Diagnosis is confounded by coexisting pathology. Coronary artery disease and chronic lung disease are often present, and signs and symptoms of these disorders may distract the physician from the diagnosis of aneurysmal disease. This is especially true in patients without severe pain or with findings that seem congruent with another cause (e.g., ECG changes or dyspnea).
External signs of acute rupture are rare and include periumbilical ecchymosis (Cullen sign) or flank ecchymosis (Grey Turner sign). Retroperitoneal blood may dissect into the perineum or groin, causing scrotal or vulvar hematomas, or inguinal masses. Retroperitoneal blood may irritate the psoas muscle, triggering an “iliopsoas sign” (pain upon extension of the hip, typically with the patient lying on the opposite side). Blood may compress the femoral nerve and present as a neuropathy. The presence or rupture of an abdominal aortic aneurysm typically does not alter femoral arterial pulsations.9
Think of aortoenteric fistulas in patients with unexplained or high-volume upper or lower GI bleeding, especially in patients without liver disease. A history of aortic graft placement increases the risk of fistula. Fistulas most frequently involve the duodenum, with hematemesis, melenemesis, melena, or hematochezia. While massive, life-threatening bleeding is common, mild sentinel bleeding may be the first sign. Aortic aneurysms also may erode into the venous vasculature and form aortovenous fistulas, which cause high-output cardiac failure, decreased arterial blood flow distal to the fistula, and increased central venous volume.
Contained chronic abdominal aortic aneurysmal ruptures are not common. A retroperitoneal rupture may cause enough fibrosis to limit blood loss, and the patient may look well.
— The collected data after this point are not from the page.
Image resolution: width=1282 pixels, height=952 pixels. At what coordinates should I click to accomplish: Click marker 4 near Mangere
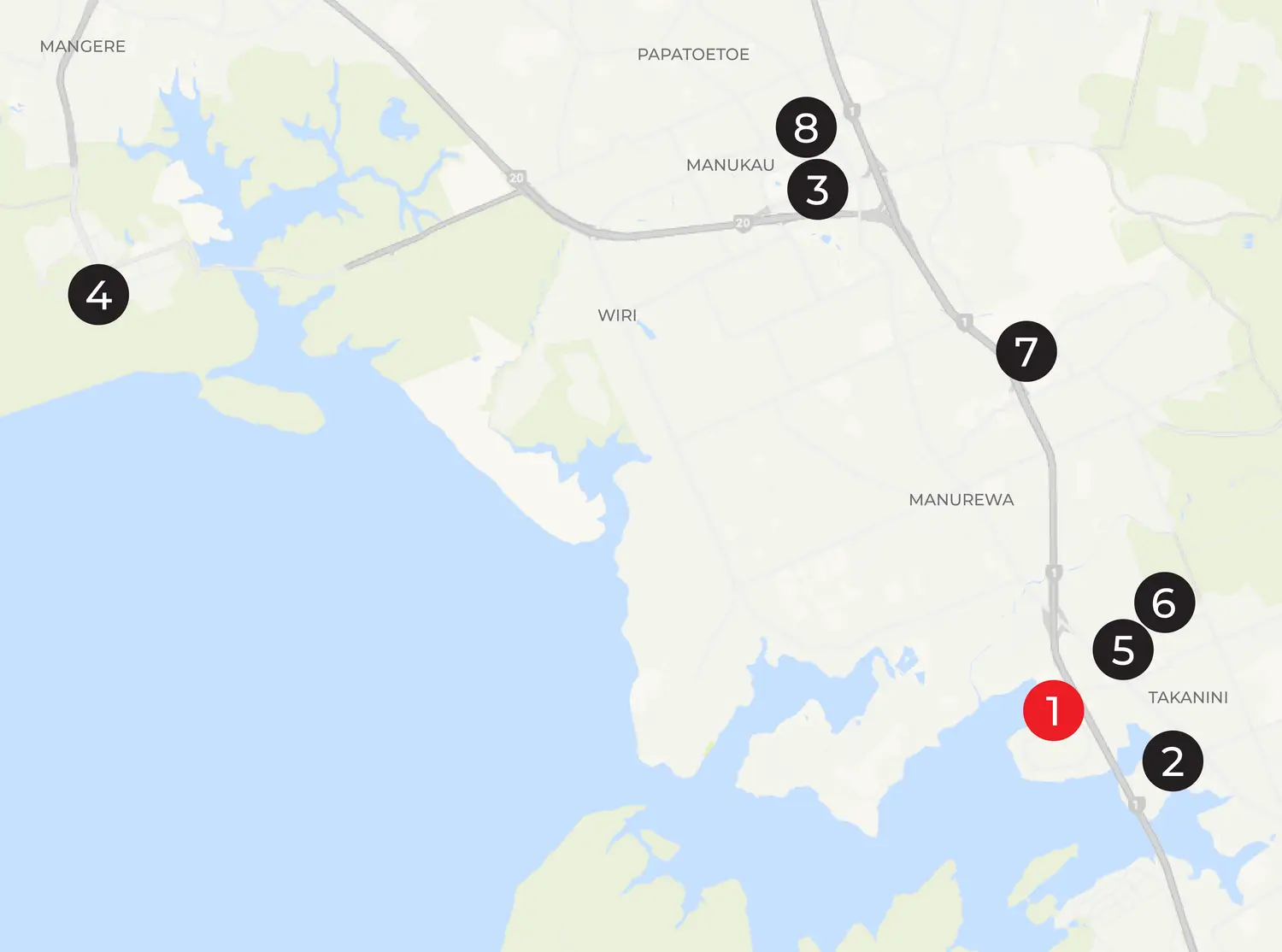98,295
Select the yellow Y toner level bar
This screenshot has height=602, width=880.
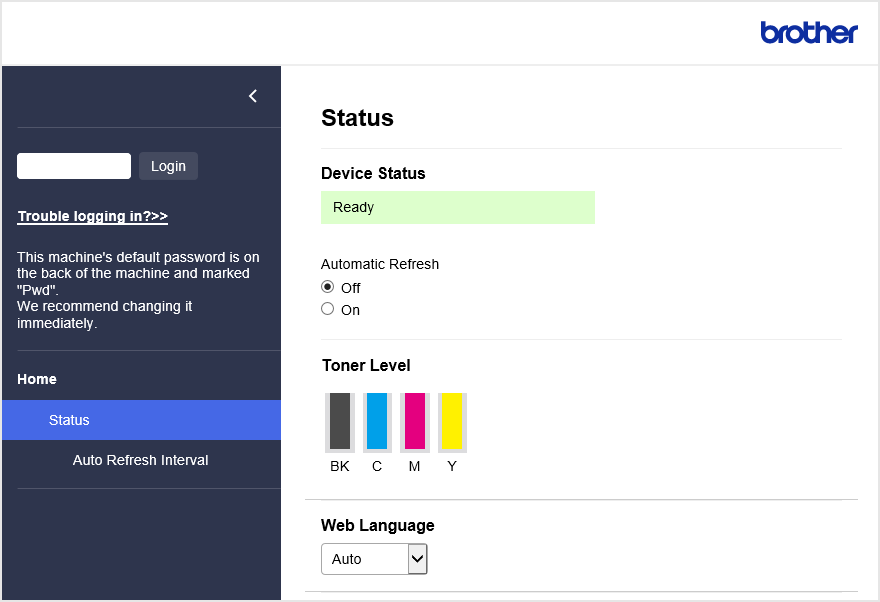point(452,422)
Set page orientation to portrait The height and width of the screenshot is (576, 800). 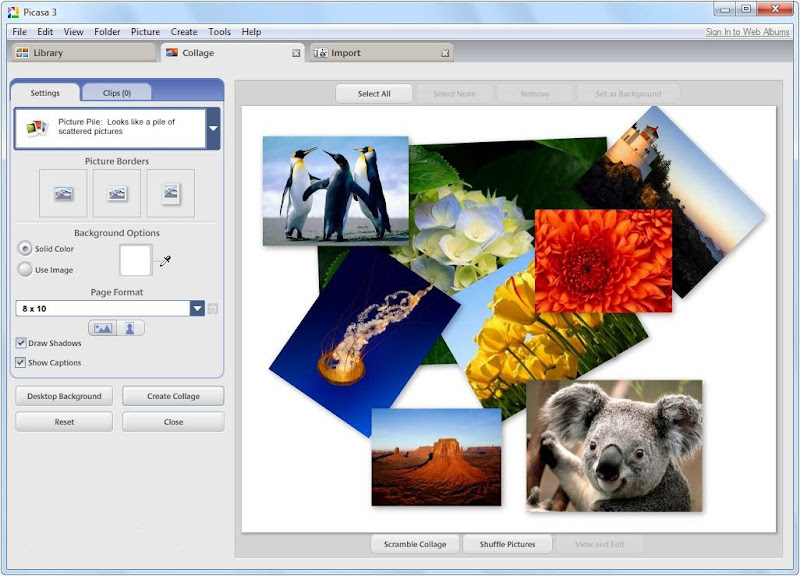130,327
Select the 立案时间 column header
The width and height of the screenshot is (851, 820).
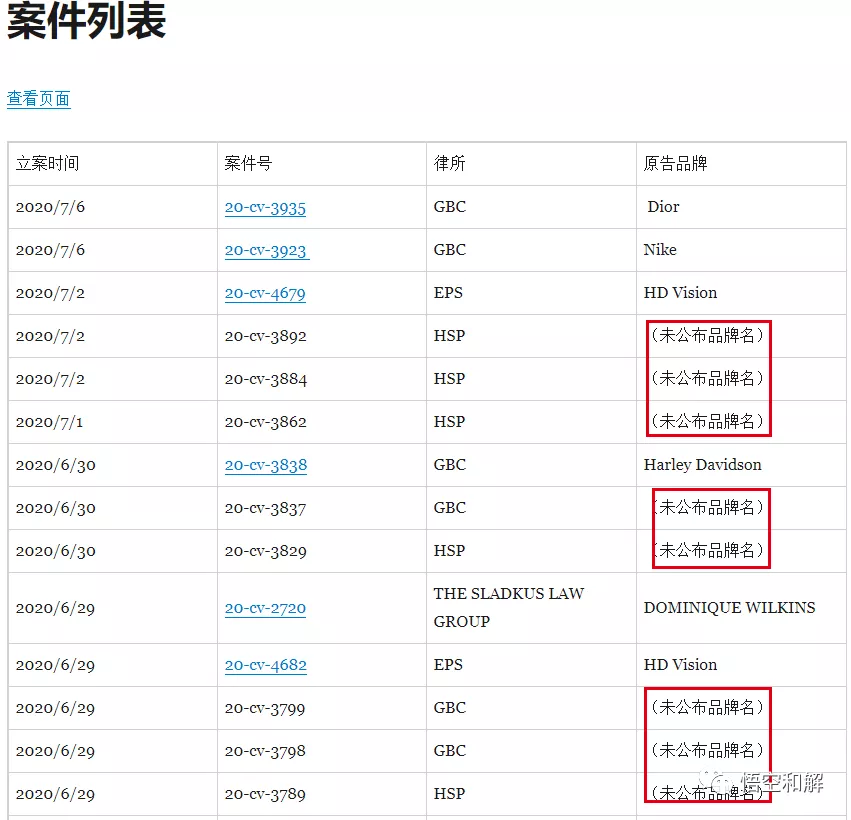tap(48, 164)
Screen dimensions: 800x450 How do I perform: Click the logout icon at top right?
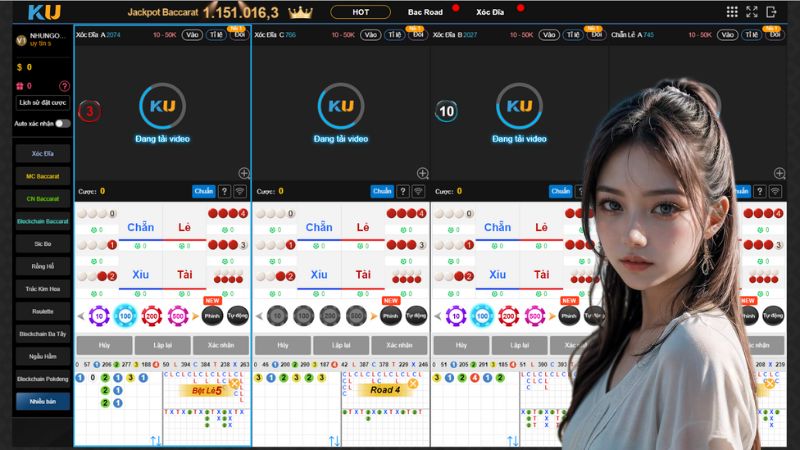pyautogui.click(x=773, y=12)
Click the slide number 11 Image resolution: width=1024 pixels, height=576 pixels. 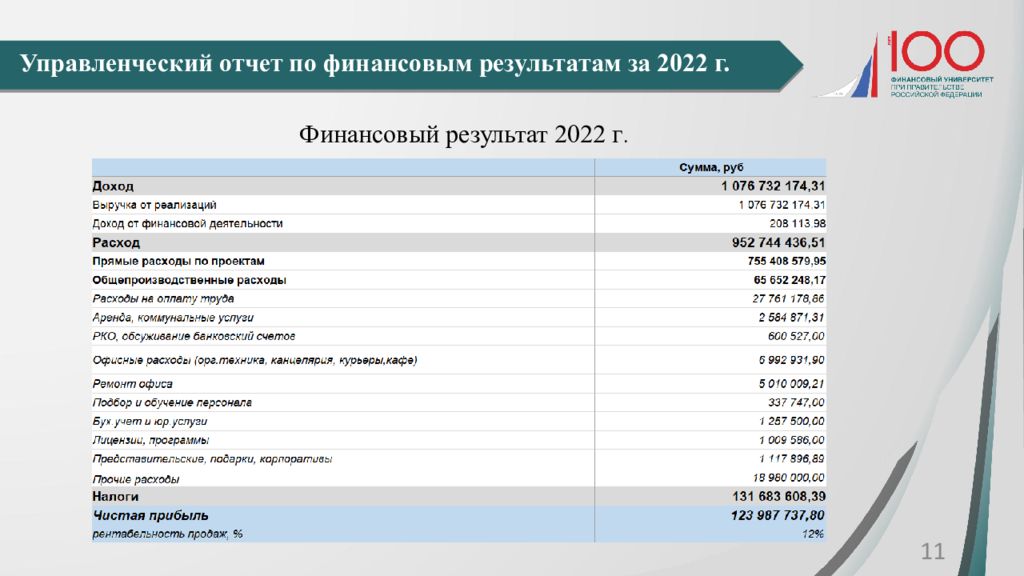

The inflammatory response commonly causes pain, with pain continuing for an extended interval, clouding the diagnosis.
Imaging performed away from the bedside can delay emergency consultation and operative repair, so consult a surgeon early and before any transport for imaging when a symptomatic aneurysm is suspected.
Radiologic evaluation may include plain radiography (Figure 60-1), US (Figure 60-2), CT scanning (Figure 60-3), or MRI. Plain abdominal films may show a calcified and bulging aortic contour, implying the presence of an aneurysm (Figure 60-1). Approximately 65% of patients with symptomatic aortic aneurysmal disease have a calcified aorta, often better seen on a lateral view. An anteroposterior projection may show an arch of calcification, most commonly on the patient’s left. Rarely, a chronic aneurysm may erode into a vertebral body and be seen on plain film. Plain film radiographs do not exclude the presence of abdominal aortic aneurysm or detect rupture and can be omitted in most patients.